(DESCRIPTION OF THE TASK) Copy the text on exporting PDF pages as metafiles word for word, from "Enter Unmanaged Code" up to and including "in all cases.".

::: PROVIDED TEXT

In the above-mentioned article, the method PDFDocument.GetPageMetafile() was used for exporting vector images of PDF pages. However, the System.Drawing.Metafile class of the .NET framework does not support saving to EMF/WMF formats. If you attempt to save to one of those formats, the resultant file will be a PNG file.

Enter Unmanaged Code

In the code example shown below, two native GDI methods are used to ensure that the metafile is saved as a EMF file. A Metafile instance can have a huge memory footprint. So, the code is meant for small documents. The garbage collections instructions can help but will not save your program in all cases.

::::::
::: DATA TO EXAMINE

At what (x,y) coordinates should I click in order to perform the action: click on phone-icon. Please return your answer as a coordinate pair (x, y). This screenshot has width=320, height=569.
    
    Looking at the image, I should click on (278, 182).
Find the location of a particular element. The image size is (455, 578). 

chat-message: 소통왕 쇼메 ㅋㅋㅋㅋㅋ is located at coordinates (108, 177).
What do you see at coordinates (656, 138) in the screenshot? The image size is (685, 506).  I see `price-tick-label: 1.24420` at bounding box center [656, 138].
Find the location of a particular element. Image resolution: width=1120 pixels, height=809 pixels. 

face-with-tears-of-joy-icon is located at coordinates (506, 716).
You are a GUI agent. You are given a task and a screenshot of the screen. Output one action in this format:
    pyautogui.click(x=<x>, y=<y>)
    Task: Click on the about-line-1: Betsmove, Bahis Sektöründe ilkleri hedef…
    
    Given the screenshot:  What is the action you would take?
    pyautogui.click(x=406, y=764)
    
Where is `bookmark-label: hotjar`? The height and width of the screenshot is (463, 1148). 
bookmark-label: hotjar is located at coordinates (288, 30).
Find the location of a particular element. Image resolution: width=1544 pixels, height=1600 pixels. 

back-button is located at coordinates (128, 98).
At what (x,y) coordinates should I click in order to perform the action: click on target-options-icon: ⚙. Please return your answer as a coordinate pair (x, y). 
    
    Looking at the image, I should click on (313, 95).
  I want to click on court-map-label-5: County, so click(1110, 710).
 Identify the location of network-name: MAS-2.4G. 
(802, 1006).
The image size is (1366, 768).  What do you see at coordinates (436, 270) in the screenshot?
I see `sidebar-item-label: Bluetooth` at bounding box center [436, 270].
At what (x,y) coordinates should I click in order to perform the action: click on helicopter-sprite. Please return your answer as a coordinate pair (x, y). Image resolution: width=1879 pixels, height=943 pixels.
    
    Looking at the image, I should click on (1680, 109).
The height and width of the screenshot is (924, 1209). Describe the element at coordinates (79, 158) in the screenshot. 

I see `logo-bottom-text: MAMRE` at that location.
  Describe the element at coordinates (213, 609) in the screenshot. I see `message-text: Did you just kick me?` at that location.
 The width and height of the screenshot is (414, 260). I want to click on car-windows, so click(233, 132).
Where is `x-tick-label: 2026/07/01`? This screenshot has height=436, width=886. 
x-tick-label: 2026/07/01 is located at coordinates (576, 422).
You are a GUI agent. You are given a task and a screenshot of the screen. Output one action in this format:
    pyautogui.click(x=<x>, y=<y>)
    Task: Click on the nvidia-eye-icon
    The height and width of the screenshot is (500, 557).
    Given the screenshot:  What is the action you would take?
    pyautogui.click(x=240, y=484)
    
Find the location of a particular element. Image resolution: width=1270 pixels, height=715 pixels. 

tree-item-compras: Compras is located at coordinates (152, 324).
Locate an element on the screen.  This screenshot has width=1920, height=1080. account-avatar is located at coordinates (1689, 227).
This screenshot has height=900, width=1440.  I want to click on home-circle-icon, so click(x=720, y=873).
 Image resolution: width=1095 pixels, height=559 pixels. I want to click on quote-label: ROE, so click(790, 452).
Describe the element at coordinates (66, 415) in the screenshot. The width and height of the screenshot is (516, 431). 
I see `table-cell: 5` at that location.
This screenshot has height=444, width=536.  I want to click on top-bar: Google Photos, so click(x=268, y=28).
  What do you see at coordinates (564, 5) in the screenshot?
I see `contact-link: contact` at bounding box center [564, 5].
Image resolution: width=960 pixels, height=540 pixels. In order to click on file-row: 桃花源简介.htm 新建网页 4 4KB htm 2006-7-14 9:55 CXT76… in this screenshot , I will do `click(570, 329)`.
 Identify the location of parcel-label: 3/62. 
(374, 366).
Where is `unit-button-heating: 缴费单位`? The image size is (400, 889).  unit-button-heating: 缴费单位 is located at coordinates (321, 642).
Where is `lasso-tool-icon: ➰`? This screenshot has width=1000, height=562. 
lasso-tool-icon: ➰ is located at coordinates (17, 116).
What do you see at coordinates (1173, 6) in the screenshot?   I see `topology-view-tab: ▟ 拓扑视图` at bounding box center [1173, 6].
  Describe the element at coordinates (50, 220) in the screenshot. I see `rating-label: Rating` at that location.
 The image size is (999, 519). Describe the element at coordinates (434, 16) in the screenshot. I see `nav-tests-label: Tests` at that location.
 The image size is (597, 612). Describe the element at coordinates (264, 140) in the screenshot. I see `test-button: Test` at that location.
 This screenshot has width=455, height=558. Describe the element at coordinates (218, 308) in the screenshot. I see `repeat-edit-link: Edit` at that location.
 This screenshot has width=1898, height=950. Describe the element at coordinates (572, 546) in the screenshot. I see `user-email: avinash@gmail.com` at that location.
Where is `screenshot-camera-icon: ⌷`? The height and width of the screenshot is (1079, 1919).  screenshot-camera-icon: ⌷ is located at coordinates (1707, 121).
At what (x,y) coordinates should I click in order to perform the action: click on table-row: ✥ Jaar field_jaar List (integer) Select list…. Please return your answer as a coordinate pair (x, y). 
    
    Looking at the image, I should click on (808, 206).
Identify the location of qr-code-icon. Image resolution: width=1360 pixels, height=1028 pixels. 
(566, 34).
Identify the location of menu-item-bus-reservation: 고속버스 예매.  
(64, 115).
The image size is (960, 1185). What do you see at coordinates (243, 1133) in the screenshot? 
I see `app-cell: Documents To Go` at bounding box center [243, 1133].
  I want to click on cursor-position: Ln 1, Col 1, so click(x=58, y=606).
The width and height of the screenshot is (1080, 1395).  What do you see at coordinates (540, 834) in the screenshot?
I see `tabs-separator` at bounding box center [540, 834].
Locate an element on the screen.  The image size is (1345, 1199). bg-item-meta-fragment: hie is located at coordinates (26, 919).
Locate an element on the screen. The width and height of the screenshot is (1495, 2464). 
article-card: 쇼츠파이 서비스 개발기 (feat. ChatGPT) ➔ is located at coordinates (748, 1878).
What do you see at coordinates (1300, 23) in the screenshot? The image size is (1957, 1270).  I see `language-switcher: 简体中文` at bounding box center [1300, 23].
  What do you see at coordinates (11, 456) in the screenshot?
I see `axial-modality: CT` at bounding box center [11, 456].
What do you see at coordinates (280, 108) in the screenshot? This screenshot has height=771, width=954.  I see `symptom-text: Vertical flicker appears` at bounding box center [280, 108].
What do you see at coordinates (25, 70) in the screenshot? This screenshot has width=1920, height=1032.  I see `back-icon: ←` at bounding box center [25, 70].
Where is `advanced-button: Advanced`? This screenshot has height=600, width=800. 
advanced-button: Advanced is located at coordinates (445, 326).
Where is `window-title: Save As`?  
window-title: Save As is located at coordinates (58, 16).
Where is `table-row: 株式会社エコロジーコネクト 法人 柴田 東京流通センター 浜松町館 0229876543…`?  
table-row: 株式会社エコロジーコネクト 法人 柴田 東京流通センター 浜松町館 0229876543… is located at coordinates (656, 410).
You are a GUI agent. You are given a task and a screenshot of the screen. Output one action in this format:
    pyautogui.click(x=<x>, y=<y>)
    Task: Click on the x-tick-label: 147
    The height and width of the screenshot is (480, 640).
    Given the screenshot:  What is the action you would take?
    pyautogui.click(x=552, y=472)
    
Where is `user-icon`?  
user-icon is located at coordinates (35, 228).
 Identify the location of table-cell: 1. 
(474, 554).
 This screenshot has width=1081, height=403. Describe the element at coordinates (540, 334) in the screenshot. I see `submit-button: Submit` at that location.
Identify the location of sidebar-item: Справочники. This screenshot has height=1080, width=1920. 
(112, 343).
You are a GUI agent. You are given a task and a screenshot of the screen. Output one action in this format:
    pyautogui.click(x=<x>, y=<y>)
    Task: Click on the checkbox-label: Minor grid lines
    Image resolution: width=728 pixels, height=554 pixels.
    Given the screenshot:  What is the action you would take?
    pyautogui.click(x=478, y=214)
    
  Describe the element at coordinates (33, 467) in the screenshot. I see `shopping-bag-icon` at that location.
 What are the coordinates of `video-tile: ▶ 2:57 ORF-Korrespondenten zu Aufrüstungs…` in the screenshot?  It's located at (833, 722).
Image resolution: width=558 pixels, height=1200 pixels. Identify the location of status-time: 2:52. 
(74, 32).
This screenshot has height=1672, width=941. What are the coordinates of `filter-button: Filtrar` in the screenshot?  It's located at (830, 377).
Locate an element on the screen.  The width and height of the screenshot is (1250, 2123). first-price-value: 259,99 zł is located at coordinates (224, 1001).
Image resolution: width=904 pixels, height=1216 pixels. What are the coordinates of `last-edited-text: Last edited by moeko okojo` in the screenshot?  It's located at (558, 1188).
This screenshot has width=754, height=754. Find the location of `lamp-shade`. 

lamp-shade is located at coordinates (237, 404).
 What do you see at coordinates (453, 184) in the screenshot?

::::::

(RESULT OF THE EXERCISE)
Enter Unmanaged Code

In the code example shown below, two native GDI methods are used to ensure that the metafile is saved as a EMF file. A Metafile instance can have a huge memory footprint. So, the code is meant for small documents. The garbage collections instructions can help but will not save your program in all cases.